- [Your instructions]
With pictures omitted, transcribe exactly the lines from the one containing "Where should I" to the end of the records below.

*** Opening Available data ***

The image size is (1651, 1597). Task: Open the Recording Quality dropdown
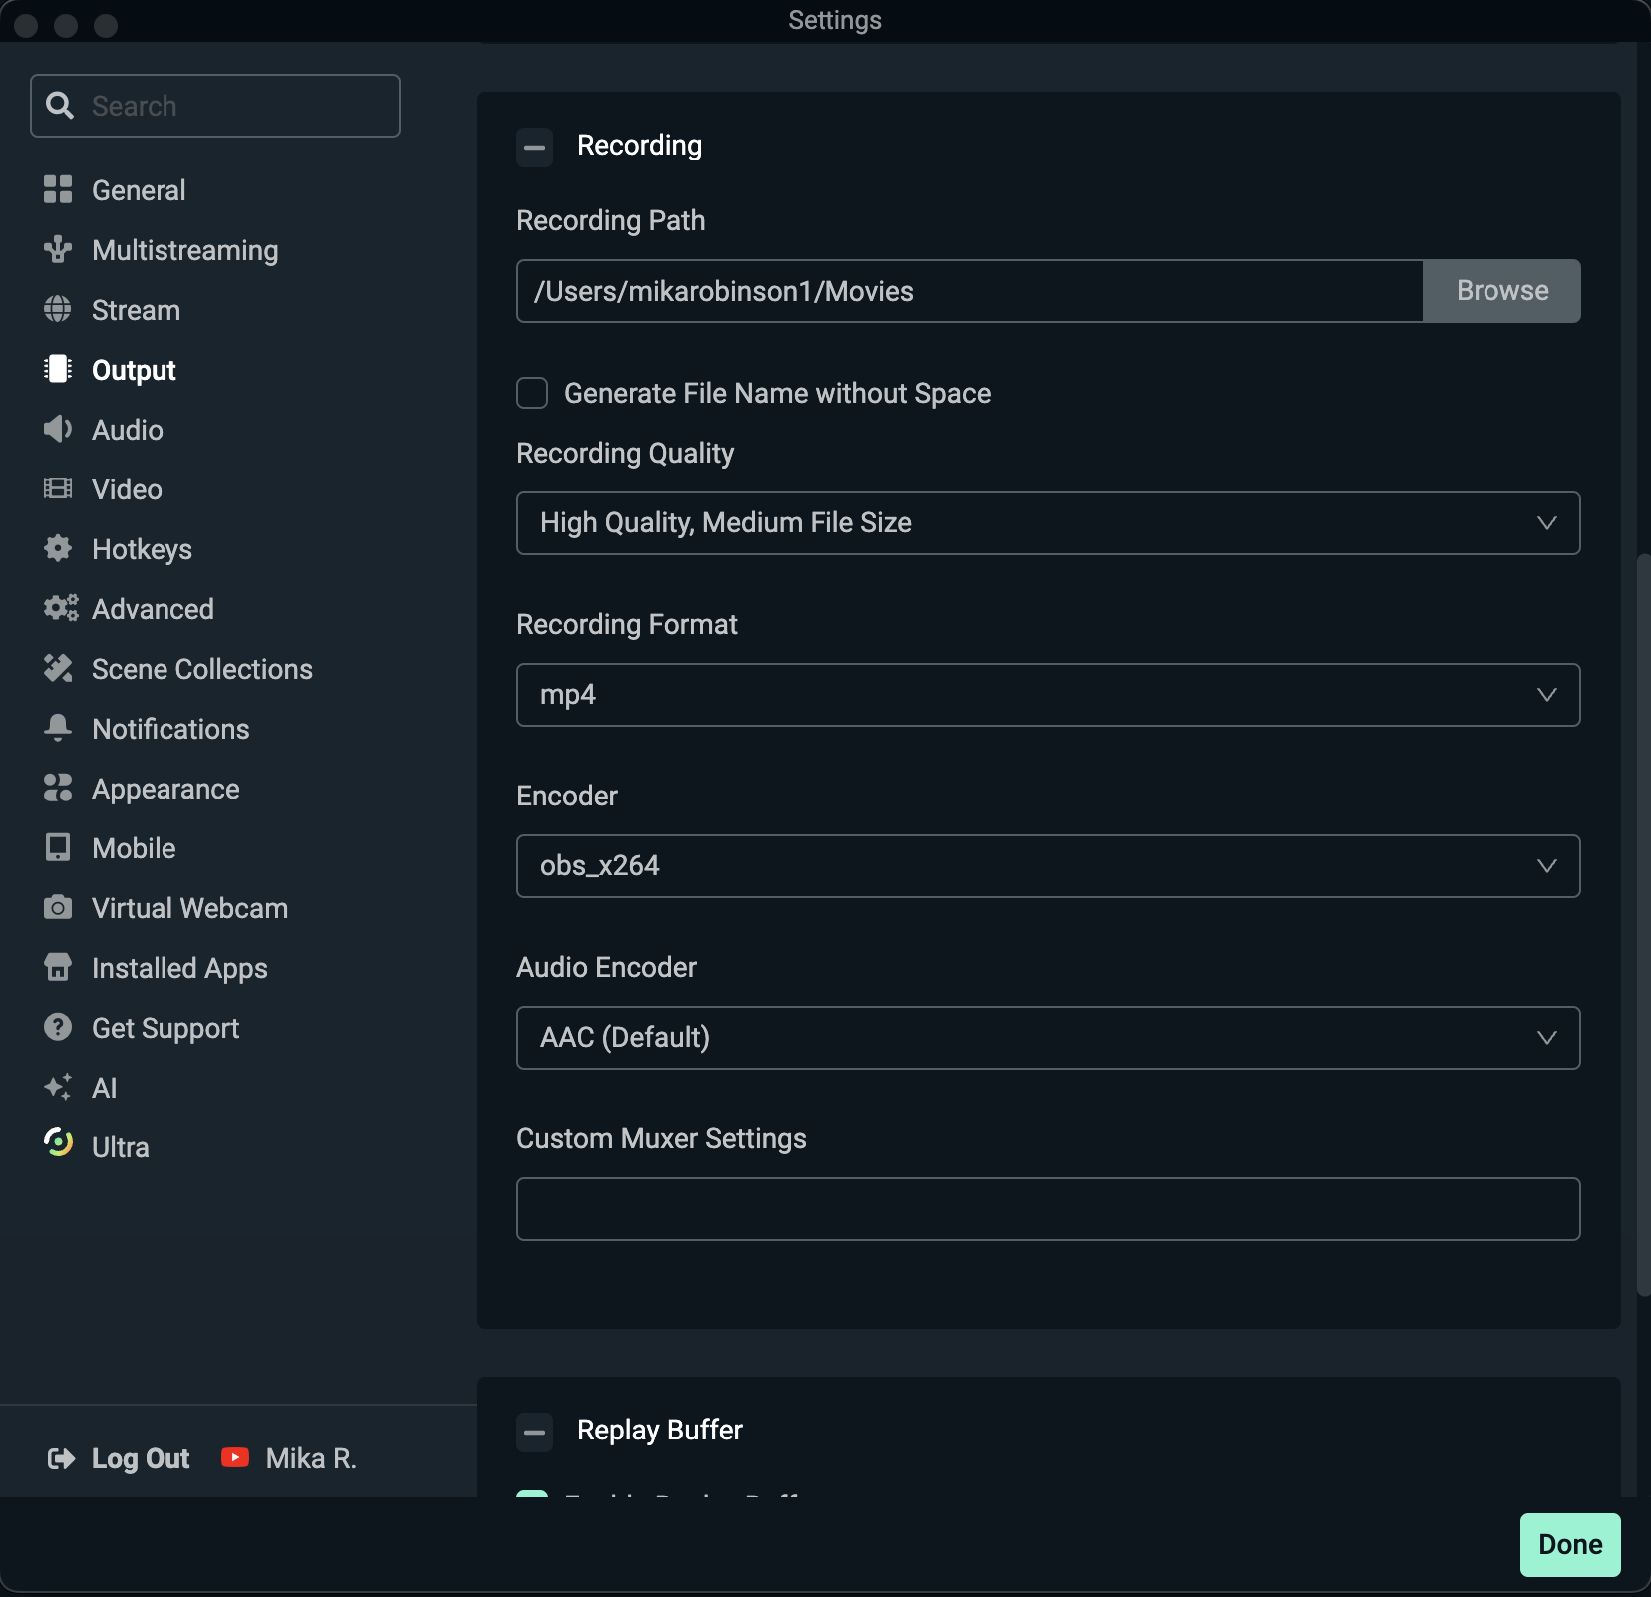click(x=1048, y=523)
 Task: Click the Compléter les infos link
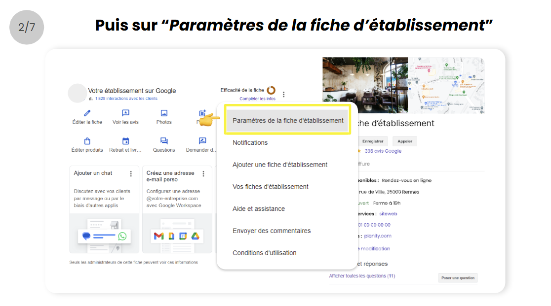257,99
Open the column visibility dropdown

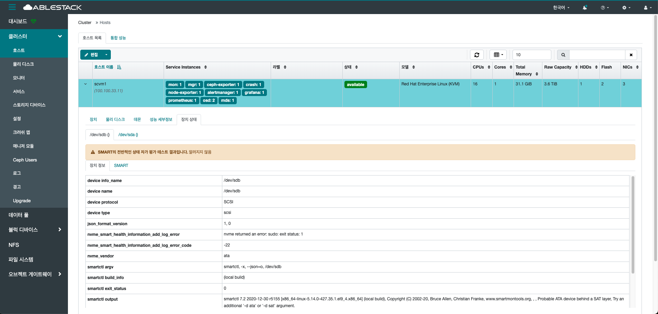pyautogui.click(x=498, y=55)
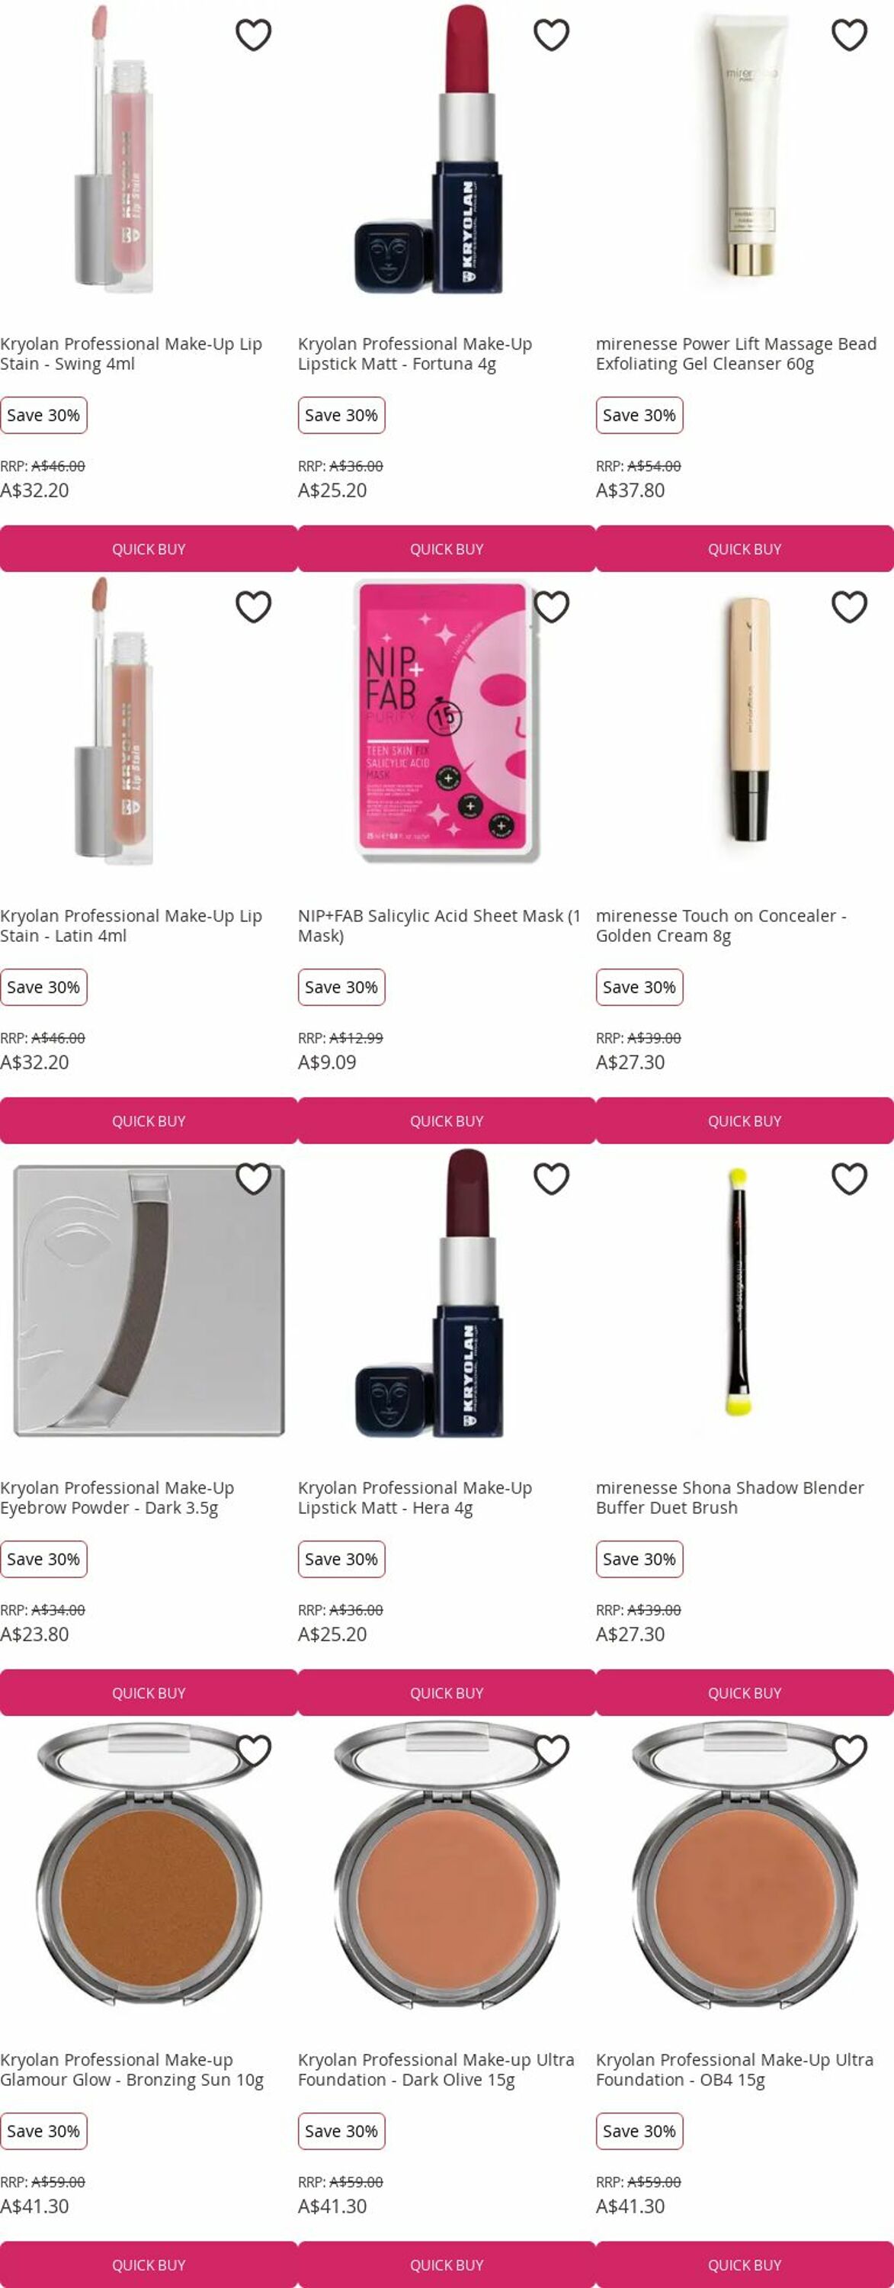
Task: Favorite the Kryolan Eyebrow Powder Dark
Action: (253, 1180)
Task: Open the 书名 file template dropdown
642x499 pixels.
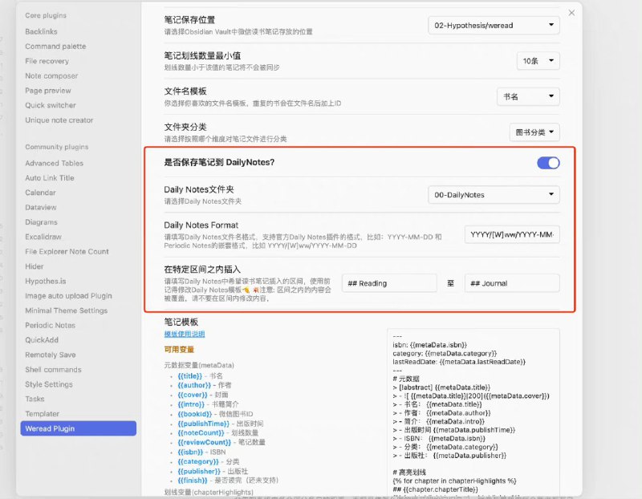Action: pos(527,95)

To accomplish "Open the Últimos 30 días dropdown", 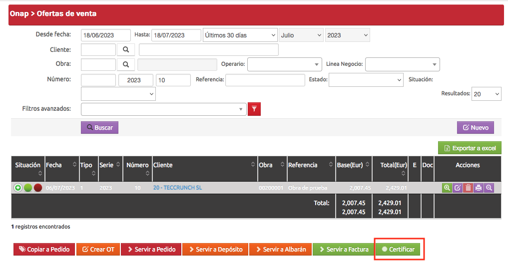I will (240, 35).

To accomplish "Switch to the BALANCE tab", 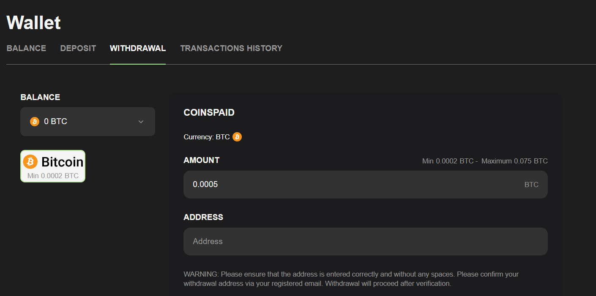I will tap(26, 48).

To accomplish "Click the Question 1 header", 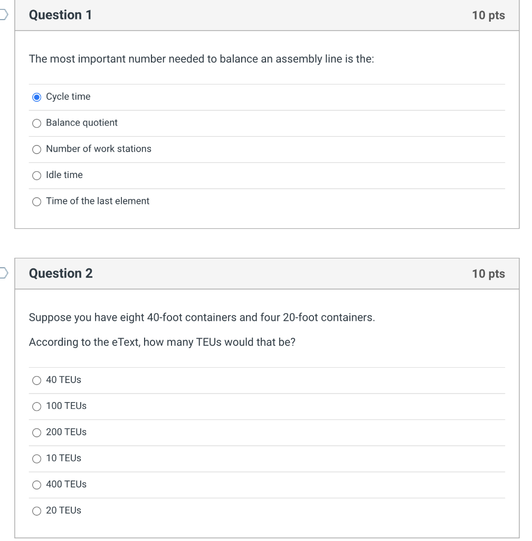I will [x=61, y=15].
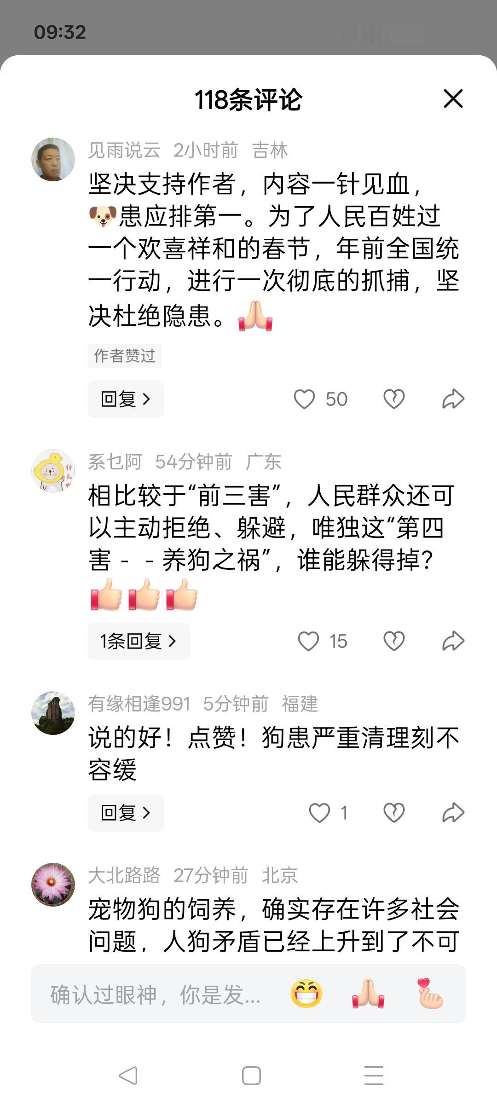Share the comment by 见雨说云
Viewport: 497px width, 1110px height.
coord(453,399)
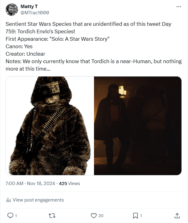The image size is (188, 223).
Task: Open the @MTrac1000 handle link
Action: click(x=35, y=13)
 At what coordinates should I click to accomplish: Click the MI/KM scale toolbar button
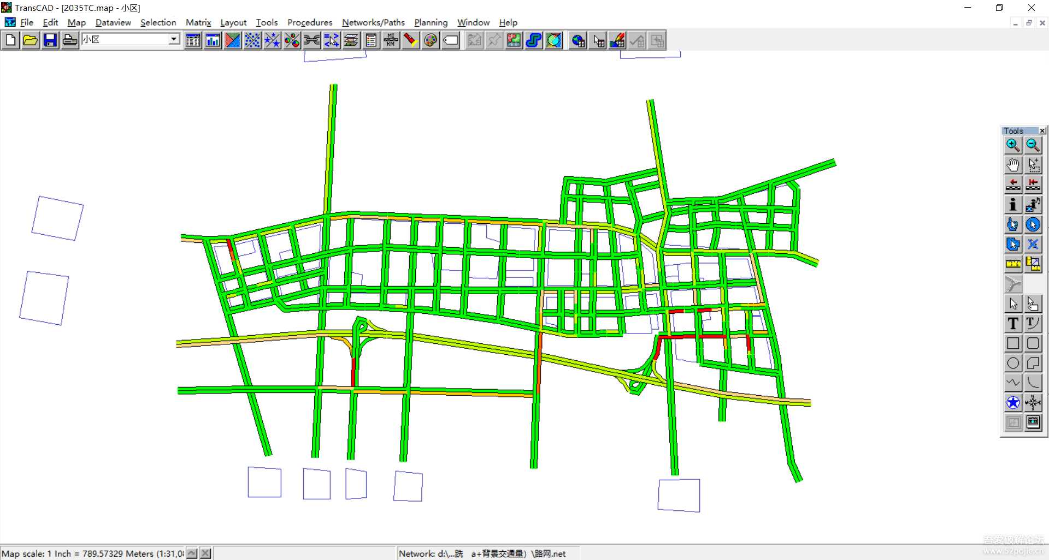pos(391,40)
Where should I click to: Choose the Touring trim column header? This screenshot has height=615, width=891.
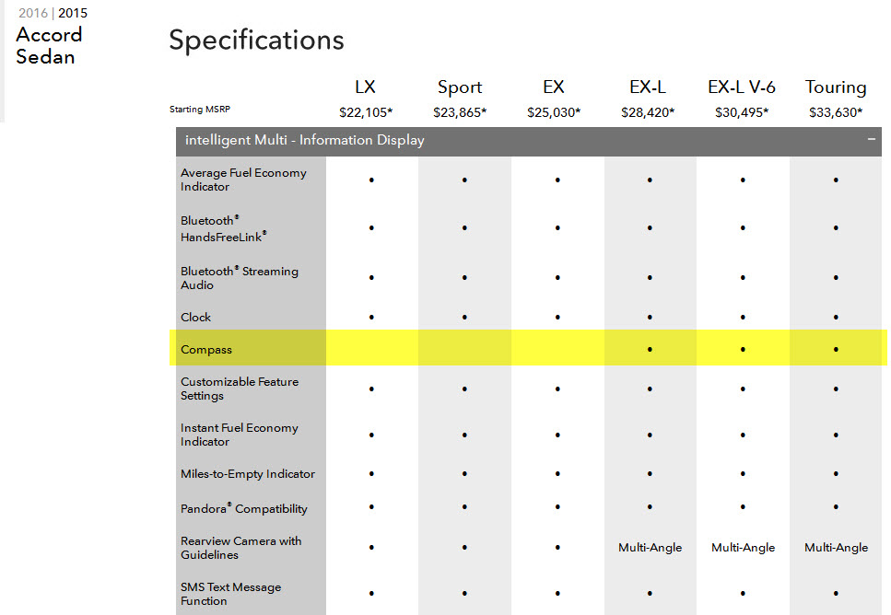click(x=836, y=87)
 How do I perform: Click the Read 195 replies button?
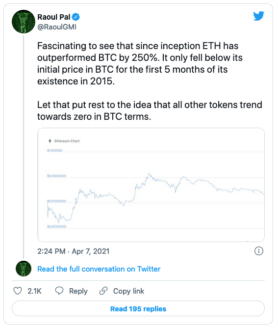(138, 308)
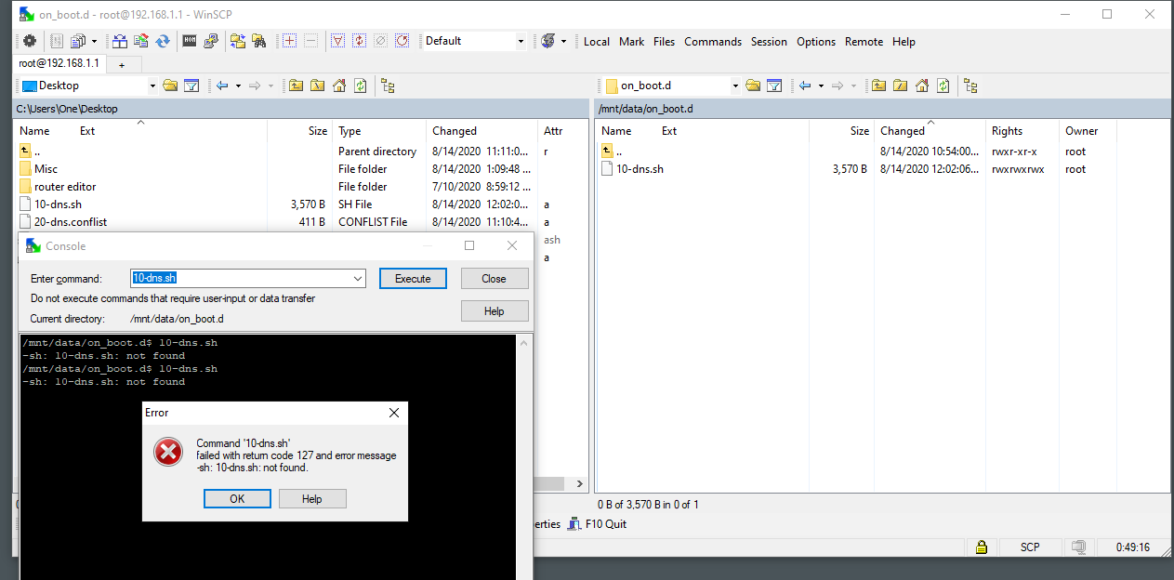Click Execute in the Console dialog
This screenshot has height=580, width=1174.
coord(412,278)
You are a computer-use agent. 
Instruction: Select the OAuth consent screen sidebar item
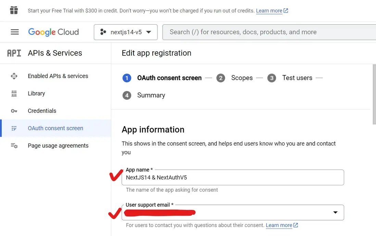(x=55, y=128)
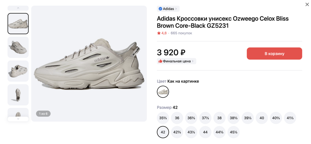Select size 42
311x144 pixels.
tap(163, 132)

*** Closing Available data ***

- [Result of the task]
Where should I click to: Choose the Touring trim column header? This screenshot has height=615, width=891.
click(x=836, y=87)
 How do I perform: Click the Read 195 replies button?
(138, 308)
Click Execute in the Console dialog
This screenshot has height=580, width=1174.
coord(412,278)
You are a computer-use agent. 
Instruction: Select the OAuth consent screen sidebar item
(x=55, y=128)
Select size 42
311x144 pixels.
tap(163, 132)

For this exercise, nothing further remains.